The added value of the model becomes evident in the exemplary analysis of the “Climbing Mount Fuji” test item. In the PISA item development process, authenticity is related only to the overall context with a five-point scale, and the test item receives an average rating of 4.32. However, it remains an open question which aspects of the test item are authentic and precisely which are not.
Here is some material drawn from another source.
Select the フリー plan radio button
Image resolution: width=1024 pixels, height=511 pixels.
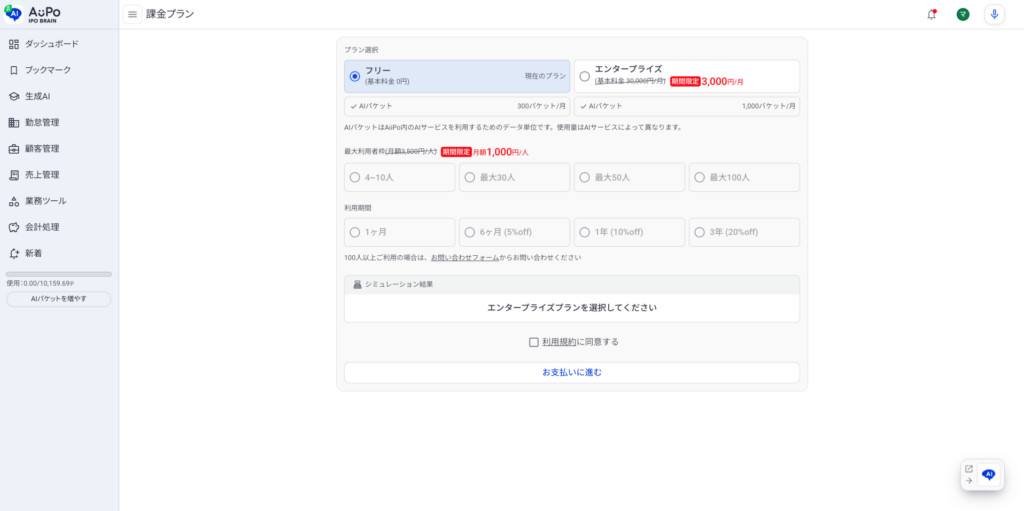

In contrast, the model analysis differentially shows that the test item already contains certain authentic aspects (real-world context, events, objects, question, figure, use of mathematics), but for the data no authenticity can be stated and the purpose is not mentioned at all. This increased informative value makes the model an additional support for the acquisition, assessment and (further) development of modelling test items.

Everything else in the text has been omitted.